ONLINE: Michelle Bowdler
press release: Award-winning writer and public health executive Michelle Bowdler's memoir Is Rape a Crime? indicts how sexual violence has been addressed for decades in our society, asking whether rape is a crime given that it is the least reported major felony, least successfully prosecuted, and fewer than 3% of reported rapes result in conviction. Cases are closed before they are investigated and DNA evidence sits for years untested and disregarded. Rape in this country is not treated as a crime of brutal violence but as a parlor game of he said / she said. Given all this, it seems fair to ask whether rape is actually a crime. In 1984, the Boston Sexual Assault Unit was formed as a result of a series of break-ins and rapes that terrorized the city, of which Michelle’s own horrific rape was the last. Twenty years later, after a career of working with victims like herself, Michelle decides to find out what happened to her case and why she never heard from the police again after one brief interview.

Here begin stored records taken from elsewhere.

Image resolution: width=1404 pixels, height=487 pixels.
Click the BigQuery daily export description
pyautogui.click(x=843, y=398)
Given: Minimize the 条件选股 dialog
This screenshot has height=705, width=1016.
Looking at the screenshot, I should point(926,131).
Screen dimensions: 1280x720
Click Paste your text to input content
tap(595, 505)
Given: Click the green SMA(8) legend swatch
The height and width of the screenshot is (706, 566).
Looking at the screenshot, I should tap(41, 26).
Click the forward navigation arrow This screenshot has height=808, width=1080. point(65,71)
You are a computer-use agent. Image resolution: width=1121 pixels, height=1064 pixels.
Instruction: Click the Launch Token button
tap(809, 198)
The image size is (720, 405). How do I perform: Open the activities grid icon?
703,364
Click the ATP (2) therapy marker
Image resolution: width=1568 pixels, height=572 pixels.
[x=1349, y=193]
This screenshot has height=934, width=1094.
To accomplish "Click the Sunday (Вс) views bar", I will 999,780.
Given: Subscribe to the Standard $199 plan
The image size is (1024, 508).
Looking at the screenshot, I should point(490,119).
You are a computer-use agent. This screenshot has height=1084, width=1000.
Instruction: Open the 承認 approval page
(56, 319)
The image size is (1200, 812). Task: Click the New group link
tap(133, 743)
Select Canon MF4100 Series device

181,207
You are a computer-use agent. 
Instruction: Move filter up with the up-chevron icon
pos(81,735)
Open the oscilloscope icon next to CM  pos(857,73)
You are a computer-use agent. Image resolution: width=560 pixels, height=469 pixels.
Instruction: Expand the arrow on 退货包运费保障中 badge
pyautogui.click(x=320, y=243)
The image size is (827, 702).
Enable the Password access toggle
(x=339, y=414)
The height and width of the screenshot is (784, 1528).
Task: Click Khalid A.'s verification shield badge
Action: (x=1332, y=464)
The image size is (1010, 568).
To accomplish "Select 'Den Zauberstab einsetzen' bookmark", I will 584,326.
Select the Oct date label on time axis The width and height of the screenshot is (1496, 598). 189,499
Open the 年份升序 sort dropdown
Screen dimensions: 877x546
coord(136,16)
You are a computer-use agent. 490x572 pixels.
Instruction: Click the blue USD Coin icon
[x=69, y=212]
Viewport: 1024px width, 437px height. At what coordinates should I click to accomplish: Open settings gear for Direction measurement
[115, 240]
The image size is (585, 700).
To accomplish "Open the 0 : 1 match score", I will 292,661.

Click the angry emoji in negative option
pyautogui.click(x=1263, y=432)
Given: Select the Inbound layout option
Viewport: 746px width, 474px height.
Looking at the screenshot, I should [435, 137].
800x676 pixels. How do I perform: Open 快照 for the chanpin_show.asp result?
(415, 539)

Michelle Bowdler is the executive director of Health & Wellness at Tufts University and a graduate of the Harvard School of Public Health. She is a recipient of a 2017 Barbara Deming Memorial Award and has been a Fellow at Ragdale and the MacDowell Colony. Bowdler’s writing has been published in the New York Times and has been nominated for two Pushcart Prizes.
Finn Enke is professor of History, Gender and Women’s Studies, and LGBTQ+ Studies at University of Wisconsin, Madison.